In questi giorni sul sito internet di una importante rivista di economia e business è uscita la recensione di un libro scritto da Jessica Malfatto, “Viaggio nella nuova imprenditoria. Startup e innovazione in Italia” (che verrà presentato questo sabato a Milano nell'ambito della prima giornata della Giovane imprenditoria) in cui sono raccolte le interviste a 26 giovani imprenditori. A margine dell’articolo si è scatenato un dibattito sull’imprenditoria giovanile in Italia. I partecipanti si sono divisi grosso modo in due gruppi: chi si complimentava per i progetti, le nuove aziende aperte, i posti di lavoro creati e chi accusava gran parte dei giovani imprenditori di essere figli di papà, raccomandati o di aver ricevuto un “aiutino” per aprire la loro attività.

Anche grazie alle dichiarazioni del premier Matteo Renzi, mai come oggi è evidente la spaccatura tra una parte del paese che crede nel futuro, nella ripresa dell’Italia e una parte dell’opinione pubblica rassegnata al tracollo.

Lungi da considerazioni politiche, mi domando per quale motivo nel nostro paese ogni nuova iniziativa debba essere vista in cattiva luce, non può esistere il merito di un giovane che, grazie a un’idea brillante, riesce a costruire una solida realtà imprenditoriale? Perché il mito del self-made man tanto caro alla civiltà statunitense in Italia non può esistere?

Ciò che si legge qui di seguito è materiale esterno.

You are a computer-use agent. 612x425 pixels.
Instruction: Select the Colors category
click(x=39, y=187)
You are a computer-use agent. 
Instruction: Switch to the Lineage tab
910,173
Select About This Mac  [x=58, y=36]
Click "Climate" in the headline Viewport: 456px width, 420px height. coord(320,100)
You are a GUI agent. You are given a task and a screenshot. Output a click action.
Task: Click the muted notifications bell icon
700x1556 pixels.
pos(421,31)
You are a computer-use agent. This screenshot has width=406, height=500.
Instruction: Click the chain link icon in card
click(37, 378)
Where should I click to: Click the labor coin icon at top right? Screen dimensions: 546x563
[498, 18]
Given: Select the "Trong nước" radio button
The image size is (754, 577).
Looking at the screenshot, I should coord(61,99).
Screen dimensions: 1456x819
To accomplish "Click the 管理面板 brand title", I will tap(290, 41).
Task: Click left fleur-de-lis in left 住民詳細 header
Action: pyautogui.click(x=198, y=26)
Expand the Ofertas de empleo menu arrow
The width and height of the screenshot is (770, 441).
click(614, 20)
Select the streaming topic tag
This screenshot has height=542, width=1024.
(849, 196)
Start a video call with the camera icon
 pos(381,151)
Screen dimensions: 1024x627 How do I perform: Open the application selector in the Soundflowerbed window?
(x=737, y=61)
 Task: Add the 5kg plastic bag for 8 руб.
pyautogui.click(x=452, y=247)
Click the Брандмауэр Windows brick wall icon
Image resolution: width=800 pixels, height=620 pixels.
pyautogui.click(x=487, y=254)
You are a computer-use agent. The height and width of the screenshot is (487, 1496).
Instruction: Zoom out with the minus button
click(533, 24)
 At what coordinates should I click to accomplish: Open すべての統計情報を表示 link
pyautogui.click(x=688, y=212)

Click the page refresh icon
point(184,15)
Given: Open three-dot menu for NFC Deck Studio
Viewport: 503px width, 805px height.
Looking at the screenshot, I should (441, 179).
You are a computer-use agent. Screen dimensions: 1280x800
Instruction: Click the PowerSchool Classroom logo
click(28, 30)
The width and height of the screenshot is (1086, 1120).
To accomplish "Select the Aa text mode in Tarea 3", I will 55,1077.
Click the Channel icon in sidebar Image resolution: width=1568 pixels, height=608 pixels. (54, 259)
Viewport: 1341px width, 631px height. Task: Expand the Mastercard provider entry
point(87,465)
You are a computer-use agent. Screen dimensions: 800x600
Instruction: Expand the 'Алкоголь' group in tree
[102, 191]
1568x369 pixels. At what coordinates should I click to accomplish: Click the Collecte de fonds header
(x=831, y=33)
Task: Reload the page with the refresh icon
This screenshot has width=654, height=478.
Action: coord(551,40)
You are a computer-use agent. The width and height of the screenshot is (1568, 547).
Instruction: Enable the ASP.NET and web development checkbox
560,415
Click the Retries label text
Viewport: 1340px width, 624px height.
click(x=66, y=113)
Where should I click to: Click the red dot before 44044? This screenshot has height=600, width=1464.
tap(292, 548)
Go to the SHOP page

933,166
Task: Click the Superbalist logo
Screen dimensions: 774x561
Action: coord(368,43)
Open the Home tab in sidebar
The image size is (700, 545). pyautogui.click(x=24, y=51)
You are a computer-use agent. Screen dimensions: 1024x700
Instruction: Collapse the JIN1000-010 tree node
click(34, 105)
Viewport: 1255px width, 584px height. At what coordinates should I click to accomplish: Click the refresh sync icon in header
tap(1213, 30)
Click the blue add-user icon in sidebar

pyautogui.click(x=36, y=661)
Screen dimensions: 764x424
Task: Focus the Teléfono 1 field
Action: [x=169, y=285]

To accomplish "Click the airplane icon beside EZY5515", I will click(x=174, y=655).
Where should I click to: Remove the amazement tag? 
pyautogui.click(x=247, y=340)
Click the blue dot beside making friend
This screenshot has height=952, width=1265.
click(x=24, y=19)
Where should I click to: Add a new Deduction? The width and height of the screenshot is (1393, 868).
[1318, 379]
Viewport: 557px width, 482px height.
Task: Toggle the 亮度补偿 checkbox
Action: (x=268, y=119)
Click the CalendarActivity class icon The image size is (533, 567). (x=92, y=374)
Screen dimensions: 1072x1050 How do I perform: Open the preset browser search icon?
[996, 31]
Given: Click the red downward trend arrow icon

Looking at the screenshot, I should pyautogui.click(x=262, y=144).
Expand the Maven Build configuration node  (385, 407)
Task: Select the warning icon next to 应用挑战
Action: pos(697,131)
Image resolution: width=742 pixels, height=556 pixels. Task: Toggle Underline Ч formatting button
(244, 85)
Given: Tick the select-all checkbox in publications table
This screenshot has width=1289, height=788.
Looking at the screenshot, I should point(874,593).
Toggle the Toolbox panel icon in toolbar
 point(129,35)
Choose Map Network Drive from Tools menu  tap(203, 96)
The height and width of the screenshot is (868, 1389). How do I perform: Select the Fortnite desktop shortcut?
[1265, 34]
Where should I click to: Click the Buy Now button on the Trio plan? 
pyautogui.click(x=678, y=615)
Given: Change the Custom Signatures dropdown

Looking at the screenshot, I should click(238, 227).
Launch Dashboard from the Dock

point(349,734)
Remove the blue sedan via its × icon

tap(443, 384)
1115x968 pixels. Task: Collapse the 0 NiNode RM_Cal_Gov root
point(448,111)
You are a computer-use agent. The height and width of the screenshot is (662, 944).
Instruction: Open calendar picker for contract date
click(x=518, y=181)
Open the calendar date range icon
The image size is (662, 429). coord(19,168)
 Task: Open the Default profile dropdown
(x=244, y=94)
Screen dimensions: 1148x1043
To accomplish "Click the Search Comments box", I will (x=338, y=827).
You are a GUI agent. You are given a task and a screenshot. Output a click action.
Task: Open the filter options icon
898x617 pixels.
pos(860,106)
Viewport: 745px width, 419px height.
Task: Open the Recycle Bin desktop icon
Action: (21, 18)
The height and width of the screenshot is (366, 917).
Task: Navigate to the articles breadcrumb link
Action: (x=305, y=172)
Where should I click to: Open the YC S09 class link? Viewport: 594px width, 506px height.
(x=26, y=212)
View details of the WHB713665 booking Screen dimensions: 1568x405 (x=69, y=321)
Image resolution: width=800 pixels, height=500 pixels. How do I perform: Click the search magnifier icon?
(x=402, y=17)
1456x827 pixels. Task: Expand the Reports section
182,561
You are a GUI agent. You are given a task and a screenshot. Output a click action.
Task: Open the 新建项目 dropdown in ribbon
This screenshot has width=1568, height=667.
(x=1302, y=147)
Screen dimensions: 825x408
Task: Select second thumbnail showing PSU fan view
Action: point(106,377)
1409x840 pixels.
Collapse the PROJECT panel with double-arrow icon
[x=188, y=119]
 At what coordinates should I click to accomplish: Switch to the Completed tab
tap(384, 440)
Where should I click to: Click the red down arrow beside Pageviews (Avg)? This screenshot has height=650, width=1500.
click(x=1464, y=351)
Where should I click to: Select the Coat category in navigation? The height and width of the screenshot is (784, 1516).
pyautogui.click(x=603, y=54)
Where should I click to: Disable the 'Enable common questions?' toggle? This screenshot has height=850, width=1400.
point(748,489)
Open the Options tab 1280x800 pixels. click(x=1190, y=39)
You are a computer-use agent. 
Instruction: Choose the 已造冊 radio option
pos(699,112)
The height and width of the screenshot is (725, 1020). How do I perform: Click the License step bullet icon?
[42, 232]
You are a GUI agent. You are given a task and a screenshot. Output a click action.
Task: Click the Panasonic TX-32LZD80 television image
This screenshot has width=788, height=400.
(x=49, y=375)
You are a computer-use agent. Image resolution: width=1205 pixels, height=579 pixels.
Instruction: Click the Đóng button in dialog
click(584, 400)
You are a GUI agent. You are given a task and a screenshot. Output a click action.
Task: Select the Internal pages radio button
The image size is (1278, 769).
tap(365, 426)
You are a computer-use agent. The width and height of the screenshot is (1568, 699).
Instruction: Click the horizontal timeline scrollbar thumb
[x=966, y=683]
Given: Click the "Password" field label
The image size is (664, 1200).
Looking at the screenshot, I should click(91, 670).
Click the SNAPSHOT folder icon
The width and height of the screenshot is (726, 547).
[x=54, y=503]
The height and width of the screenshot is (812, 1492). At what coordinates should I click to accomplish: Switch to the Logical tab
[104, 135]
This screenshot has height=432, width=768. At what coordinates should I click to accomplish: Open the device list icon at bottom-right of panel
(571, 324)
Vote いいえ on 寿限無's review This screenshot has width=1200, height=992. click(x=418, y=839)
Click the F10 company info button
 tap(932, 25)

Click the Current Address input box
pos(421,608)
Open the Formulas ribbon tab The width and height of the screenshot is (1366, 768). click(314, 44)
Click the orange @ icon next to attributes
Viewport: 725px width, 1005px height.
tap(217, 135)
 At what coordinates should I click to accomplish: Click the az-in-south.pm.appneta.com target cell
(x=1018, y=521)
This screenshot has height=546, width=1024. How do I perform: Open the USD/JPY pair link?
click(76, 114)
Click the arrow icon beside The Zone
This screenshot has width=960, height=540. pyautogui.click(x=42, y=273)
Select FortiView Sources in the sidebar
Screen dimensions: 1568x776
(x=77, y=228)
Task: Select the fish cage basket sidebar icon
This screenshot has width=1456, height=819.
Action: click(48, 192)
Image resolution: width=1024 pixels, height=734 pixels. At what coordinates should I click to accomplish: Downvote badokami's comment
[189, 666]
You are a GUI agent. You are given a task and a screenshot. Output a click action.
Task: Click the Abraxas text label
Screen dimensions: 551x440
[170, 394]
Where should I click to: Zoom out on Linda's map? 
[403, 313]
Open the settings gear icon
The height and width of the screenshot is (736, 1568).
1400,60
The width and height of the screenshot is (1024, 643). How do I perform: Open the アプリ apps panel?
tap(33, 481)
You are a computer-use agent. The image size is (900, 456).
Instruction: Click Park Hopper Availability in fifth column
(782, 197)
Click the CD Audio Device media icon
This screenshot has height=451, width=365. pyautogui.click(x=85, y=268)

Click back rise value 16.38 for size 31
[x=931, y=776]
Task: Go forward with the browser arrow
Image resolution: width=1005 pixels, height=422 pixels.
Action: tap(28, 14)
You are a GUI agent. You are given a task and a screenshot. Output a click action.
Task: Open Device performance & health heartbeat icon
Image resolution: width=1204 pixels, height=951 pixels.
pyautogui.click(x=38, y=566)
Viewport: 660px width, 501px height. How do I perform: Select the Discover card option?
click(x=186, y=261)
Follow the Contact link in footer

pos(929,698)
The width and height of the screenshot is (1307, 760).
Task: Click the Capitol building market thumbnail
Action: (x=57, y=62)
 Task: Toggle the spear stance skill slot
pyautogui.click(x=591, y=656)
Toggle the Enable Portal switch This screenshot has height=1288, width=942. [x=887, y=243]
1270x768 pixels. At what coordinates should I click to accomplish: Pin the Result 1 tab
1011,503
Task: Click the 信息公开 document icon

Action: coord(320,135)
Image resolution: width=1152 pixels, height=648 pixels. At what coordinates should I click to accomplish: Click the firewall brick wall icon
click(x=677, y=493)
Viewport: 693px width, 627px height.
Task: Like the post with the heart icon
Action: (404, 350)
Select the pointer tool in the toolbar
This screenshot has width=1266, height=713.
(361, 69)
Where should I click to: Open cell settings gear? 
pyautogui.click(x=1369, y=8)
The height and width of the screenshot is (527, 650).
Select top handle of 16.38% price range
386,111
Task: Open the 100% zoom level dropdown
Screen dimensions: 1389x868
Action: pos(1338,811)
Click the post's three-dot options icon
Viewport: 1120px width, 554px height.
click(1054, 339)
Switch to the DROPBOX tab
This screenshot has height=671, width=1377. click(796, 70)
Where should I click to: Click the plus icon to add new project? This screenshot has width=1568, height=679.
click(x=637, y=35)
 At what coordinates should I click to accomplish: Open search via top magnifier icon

Si obietterà, a ragione, che le differenze tra la nostra società e quella statunitense sono abissale ma mai come oggi, grazie alle opportunità offerte dal web, è possibile iniziare un progetto con investimenti bassi se non nulli.

Il libro di Jessica Malfatto è un’occasione per avvicinarsi a importanti realtà imprenditoriali e per comprendere le idee che hanno animato il lavoro di tanti giovani con la consapevolezza che in Italia al giorno d’oggi è ancora possibile fare impresa.